Erzählungen
Zeugnis Musets. Sobald die Leute sich den Eintritt erzwungen hatten, schlossen sie das Haus wieder, um die Menge, die sich trotz der späten Stunde ansammelte, abzuhalten. Der Zeuge hält die schrille Stimme für die eines Italieners. Er erklärt mit Bestimmtheit, daß der Sprecher kein Franzose gewesen sein könne, wisse jedoch nicht bestimmt, ob die Stimme eine Männerstimme gewesen, hält es nicht für ausgeschlossen, daß es eine Frauenstimme war.

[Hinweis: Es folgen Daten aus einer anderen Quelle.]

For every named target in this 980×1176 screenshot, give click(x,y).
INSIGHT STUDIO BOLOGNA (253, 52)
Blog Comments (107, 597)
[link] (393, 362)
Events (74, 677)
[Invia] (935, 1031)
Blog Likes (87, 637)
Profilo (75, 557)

Er versteht kein Italienisch und konnte deshalb keine Worte unterscheiden, glaubt jedoch nach dem Klang schließen zu dürfen, daß es wohl Italienisch gewesen sei. Zeuge kannte Frau L’Espanaye und ihre Tochter. Hat häufig mit ihnen gesprochen. Ist sicher, daß die schrille Stimme keiner der beiden Verstorbenen angehört hat.
Odenheimer, Restaurateur. Zeuge war nicht geladen und gab sein Zeugnis freiwillig ab. Da er nicht französisch sprach, wurde er durch einen Dolmetscher vernommen. Er ist aus Amsterdam gebürtig.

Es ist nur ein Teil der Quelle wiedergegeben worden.